While the Toronto condominium market will certainly feel the dampening effects of the recent changes to federal rules governing mortgages, a renowned developer and real estate broker argued that the adjustments will not necessarily lead to price corrections and sales decline in the city.
“It's really not the end of the world,” Brad Lamb told CBC News
“The market here is so well supported with employment. There are shortages of rentals, shortages of purpose-built rentals, and shortages of anything to buy,” he elaborated. “I think it's a whole lot of nothing.”
Lamb added that instead of fleeing Toronto, first-time buyers—who are projected to be among the sectors most negatively impacted by the new rules—will simply “adjust their expectations downward,” as Toronto’s economic fundamentals are still too stable to depart from.
Moreover, Lamb predicted that the most that the Toronto condo market might experience in the new regulatory regime is a “very mild” drop in activity, especially in the $250,000 to $350,000 price range.
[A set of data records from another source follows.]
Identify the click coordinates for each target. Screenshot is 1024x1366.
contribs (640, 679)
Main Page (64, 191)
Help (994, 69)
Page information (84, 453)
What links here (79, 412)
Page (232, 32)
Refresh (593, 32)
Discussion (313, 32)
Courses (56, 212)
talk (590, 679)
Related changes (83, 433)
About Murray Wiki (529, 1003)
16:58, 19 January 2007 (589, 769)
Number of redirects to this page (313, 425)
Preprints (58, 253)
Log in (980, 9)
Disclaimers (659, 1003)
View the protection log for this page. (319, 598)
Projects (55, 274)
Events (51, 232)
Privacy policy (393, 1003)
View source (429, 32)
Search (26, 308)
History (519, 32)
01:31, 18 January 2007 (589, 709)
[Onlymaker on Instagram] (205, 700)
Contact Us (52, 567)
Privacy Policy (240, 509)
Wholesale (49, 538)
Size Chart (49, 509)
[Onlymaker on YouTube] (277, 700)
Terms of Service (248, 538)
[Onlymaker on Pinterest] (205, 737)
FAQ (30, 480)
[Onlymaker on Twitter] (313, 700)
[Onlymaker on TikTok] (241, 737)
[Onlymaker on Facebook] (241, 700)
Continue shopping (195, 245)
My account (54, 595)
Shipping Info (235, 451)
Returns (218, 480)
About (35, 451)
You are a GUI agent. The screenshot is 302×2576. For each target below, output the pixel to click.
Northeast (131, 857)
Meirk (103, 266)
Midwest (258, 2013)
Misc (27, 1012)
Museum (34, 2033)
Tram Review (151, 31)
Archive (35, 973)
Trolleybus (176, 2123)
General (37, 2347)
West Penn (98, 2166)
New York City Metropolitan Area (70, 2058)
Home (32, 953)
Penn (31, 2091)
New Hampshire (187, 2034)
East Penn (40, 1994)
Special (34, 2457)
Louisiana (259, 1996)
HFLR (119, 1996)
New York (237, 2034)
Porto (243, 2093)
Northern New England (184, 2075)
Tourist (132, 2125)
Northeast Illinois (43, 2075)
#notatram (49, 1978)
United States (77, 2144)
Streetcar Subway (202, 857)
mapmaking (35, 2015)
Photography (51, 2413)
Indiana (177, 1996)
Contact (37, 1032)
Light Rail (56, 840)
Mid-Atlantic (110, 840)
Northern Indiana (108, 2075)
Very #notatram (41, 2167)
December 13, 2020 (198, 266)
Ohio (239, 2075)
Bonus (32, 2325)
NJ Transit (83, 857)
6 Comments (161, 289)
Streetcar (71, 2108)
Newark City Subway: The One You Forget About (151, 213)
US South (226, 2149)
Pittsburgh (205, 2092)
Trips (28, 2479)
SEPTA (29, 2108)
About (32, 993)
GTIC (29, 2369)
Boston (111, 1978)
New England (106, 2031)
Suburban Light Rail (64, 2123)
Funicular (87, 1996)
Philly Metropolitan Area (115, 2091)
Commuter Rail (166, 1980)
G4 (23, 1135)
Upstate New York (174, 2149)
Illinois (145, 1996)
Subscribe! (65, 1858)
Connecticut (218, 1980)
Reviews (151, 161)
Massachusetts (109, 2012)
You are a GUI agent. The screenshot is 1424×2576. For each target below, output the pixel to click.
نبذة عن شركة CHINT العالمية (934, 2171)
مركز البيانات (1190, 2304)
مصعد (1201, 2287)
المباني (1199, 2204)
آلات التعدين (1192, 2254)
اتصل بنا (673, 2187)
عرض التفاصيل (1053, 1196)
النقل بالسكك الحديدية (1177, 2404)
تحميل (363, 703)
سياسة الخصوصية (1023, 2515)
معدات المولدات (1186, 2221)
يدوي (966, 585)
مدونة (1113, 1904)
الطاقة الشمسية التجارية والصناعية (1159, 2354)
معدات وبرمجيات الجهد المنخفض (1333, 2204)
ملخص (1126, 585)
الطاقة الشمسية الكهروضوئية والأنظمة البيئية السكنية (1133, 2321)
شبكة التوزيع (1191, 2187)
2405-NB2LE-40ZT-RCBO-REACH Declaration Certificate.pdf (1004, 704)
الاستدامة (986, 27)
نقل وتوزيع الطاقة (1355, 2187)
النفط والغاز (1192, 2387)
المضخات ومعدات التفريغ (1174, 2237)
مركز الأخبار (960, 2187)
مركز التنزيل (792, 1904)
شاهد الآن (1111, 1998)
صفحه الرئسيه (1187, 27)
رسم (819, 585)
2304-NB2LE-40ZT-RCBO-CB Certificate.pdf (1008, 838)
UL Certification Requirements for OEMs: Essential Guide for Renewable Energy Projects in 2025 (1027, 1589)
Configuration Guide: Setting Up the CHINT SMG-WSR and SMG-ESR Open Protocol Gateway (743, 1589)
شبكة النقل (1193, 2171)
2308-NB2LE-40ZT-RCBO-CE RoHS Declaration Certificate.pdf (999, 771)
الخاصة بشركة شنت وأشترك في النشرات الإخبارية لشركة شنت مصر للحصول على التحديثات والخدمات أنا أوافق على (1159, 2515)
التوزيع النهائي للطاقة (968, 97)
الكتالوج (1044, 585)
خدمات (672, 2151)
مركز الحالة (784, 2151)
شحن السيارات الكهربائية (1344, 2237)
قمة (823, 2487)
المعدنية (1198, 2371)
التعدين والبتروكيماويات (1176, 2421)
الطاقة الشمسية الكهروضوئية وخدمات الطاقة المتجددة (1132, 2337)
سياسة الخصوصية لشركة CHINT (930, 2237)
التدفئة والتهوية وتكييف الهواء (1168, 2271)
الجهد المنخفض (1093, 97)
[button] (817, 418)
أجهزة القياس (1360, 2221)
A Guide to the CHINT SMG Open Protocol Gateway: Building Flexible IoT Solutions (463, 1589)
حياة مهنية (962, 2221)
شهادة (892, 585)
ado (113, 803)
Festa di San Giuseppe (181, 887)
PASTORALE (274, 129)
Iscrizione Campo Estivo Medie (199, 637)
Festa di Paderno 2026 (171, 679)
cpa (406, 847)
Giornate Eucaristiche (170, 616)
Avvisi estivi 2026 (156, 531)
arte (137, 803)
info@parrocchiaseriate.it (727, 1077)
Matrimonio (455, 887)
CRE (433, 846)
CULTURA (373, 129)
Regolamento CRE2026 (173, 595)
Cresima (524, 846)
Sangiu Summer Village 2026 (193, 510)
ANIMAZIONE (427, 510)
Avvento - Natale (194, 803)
However, prominent real estate data analyst Ross Kay begged to differ, saying that the “radical change” would prove to be highly detrimental to the Toronto market, which is already at what he called a “tipping point”.
“Certainly nowhere in North America has this ever happened,” Kay noted, adding that a “full correction” in Toronto is just beyond the horizon.
In particular, the newly mandated “stress test” on borrowers’ capacity to service payments at the Bank of Canada’s posted 5-year rate of 4.64 per cent will only “wipe out” a significant proportion of new buyers from the market
Projecting a 17 per cent plunge in national average sale prices, Kay stated that officials’ hopes of a slow and safe slowdown in the Toronto real estate market are severely misguided.
“They all think you can cool the market. But a market either escalates forward or it corrects. It's one or the other.”